» **DIRECTIONS FOR THIS TASK**:
Give the data again word for word; drop the pictures.

[Stored dataset items]
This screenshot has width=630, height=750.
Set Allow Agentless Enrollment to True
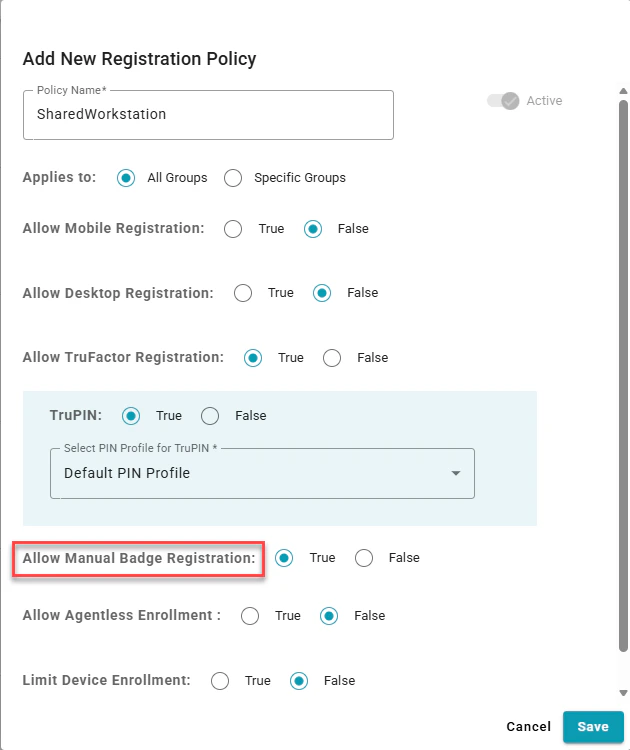tap(250, 616)
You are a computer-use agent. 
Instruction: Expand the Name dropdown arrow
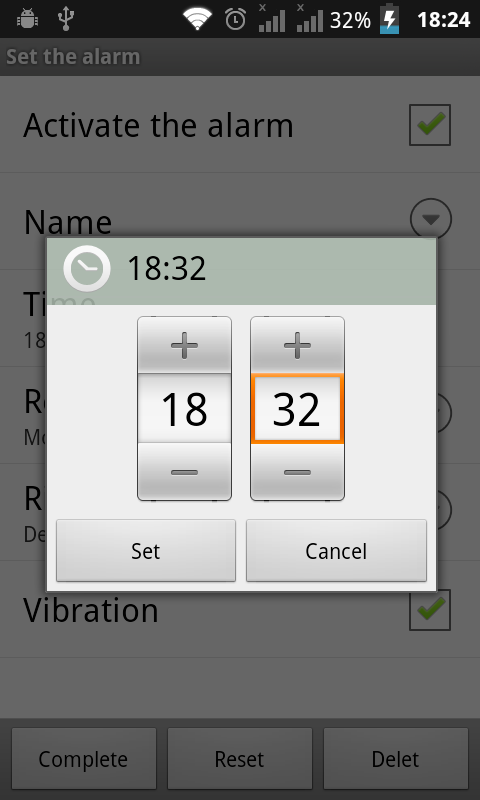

» **ANSWER TO THE EXERCISE**:
This screenshot has width=630, height=750.
Set Allow Agentless Enrollment to True
tap(250, 616)
You are a computer-use agent. 
Instruction: Expand the Name dropdown arrow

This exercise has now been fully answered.